> _What is expected_:
In the records below, find each line with "results" and copy it.

*** Opening Exercise input ***

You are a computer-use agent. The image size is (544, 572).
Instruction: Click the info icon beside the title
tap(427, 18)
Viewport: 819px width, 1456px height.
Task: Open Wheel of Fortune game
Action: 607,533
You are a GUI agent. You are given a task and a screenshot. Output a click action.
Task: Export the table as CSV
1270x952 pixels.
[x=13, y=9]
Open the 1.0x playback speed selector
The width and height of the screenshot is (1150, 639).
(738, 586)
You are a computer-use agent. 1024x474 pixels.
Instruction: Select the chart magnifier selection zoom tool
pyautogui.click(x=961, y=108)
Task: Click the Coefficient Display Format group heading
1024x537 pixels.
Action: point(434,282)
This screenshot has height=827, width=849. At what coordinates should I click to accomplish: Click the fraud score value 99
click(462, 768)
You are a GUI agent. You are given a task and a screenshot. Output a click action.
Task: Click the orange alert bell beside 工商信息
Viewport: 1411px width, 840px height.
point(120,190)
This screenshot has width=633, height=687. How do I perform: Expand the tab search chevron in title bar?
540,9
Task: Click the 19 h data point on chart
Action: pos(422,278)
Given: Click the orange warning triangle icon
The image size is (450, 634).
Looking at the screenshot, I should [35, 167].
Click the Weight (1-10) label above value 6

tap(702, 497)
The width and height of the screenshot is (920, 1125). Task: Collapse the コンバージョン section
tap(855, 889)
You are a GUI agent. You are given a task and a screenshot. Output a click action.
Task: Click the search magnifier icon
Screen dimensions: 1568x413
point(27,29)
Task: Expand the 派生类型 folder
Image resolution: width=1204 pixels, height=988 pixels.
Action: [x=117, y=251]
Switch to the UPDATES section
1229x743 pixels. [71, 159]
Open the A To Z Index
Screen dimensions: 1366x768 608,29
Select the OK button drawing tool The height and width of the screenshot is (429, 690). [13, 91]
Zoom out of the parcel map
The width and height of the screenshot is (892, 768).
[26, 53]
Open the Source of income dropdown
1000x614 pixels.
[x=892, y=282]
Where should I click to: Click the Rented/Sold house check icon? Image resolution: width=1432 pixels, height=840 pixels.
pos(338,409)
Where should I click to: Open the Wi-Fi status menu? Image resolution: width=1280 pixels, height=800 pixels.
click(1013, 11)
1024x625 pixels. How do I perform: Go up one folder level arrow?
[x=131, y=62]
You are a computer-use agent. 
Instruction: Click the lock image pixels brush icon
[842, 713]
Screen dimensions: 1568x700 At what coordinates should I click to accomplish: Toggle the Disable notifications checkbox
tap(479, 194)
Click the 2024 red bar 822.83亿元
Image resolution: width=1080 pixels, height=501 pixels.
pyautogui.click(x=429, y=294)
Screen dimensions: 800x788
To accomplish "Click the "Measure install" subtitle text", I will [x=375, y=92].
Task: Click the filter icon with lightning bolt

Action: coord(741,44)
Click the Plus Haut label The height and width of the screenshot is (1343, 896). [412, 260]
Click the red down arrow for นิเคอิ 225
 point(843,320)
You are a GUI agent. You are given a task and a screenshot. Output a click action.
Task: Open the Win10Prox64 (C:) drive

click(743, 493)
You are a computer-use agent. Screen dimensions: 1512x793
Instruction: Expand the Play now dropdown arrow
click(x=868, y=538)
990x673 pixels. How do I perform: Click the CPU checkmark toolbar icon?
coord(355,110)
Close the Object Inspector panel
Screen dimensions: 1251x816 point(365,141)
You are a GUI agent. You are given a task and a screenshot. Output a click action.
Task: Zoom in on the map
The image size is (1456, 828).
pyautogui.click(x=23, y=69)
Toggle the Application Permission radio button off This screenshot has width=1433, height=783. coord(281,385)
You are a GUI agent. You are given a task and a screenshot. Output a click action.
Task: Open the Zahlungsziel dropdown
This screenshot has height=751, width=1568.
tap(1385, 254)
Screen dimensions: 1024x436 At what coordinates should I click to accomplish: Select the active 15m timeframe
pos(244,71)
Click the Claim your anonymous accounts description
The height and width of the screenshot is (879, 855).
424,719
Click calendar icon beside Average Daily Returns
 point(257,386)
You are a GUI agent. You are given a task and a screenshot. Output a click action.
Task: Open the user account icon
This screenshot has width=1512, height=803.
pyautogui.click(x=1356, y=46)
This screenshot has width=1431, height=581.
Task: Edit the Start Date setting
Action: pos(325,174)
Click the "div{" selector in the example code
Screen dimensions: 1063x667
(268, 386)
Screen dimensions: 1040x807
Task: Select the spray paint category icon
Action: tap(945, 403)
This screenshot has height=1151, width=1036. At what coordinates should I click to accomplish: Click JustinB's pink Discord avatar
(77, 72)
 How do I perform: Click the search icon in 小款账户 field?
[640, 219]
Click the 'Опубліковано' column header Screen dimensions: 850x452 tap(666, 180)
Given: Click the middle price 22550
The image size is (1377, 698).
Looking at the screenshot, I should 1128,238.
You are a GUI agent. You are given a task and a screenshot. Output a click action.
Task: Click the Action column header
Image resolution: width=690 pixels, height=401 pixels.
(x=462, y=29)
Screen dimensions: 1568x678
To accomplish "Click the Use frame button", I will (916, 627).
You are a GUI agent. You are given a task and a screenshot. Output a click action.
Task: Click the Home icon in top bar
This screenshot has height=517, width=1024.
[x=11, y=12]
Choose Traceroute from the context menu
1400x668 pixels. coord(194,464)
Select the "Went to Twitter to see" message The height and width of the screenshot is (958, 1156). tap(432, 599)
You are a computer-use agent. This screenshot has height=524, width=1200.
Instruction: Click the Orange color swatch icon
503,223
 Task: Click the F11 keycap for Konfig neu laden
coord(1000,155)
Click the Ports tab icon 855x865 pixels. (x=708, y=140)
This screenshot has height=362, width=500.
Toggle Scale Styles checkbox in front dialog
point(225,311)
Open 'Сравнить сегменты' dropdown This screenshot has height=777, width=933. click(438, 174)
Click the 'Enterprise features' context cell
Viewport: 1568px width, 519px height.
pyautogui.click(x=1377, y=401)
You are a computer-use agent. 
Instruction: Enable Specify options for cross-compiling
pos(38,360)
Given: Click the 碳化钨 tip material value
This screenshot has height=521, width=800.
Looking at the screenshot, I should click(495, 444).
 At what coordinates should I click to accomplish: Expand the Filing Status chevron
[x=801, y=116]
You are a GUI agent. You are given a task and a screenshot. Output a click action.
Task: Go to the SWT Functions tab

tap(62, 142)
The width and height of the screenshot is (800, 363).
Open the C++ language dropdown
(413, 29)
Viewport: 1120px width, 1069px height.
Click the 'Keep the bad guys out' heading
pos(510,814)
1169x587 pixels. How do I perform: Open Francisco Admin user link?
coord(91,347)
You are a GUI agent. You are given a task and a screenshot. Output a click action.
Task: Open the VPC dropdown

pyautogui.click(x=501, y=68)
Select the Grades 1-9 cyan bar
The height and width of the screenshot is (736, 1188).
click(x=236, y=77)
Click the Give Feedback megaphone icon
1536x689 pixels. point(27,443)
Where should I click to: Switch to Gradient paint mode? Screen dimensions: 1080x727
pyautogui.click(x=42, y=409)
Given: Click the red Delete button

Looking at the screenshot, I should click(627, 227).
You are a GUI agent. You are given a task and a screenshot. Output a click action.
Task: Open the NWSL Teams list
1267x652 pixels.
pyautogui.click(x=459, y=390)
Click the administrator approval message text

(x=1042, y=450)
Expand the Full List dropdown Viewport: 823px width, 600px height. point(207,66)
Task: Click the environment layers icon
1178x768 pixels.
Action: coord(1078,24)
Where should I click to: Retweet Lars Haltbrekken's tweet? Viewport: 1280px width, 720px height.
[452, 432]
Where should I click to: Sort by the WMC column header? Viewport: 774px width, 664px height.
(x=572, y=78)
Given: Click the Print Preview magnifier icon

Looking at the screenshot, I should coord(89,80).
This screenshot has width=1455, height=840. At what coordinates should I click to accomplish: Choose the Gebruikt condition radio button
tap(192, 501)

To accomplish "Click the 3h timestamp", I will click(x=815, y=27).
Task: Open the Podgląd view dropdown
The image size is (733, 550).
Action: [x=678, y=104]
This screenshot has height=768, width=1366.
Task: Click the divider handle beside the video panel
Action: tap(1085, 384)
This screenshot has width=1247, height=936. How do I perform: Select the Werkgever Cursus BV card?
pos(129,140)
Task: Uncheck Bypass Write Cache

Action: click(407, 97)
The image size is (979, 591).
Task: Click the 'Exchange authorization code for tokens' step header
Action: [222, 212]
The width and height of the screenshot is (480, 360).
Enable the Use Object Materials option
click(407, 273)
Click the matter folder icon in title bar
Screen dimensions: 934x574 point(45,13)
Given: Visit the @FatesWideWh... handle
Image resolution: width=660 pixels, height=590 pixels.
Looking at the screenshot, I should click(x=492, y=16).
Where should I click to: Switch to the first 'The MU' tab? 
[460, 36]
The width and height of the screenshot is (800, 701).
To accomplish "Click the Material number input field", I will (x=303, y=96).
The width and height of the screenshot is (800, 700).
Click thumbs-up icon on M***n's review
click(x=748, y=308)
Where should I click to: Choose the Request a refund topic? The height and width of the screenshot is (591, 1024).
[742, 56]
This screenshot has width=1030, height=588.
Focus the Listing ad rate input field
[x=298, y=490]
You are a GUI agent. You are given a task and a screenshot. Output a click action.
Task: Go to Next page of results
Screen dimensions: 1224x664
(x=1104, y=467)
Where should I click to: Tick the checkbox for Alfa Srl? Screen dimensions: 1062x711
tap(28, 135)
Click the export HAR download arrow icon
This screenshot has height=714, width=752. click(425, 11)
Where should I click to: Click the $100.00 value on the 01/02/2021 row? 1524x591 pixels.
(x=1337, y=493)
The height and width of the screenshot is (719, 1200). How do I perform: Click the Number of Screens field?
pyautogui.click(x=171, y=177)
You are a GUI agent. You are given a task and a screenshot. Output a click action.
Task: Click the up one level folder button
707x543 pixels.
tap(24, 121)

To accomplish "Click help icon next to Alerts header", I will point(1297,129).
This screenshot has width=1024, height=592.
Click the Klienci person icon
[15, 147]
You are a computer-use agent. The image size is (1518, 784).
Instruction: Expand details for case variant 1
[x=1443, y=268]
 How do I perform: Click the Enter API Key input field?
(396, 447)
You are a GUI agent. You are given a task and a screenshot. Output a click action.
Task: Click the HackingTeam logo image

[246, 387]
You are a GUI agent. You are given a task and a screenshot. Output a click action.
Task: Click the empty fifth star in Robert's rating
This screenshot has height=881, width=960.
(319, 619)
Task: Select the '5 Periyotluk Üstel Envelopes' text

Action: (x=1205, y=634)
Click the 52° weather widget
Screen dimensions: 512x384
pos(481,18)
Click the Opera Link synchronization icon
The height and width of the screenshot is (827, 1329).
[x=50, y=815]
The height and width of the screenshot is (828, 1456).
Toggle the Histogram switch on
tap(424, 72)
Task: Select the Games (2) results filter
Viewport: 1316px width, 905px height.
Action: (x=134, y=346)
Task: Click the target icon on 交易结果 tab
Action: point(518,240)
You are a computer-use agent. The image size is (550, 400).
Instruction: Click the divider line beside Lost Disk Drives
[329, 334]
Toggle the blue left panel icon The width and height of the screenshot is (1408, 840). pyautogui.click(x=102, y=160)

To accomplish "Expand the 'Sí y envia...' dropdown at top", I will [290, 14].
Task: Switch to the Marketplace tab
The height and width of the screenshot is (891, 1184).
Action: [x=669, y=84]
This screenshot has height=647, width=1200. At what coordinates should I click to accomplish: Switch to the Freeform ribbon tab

*** Closing Exercise input ***

> _Completed exercise_:
Task: Go to Next page of results
Task: Select the Games (2) results filter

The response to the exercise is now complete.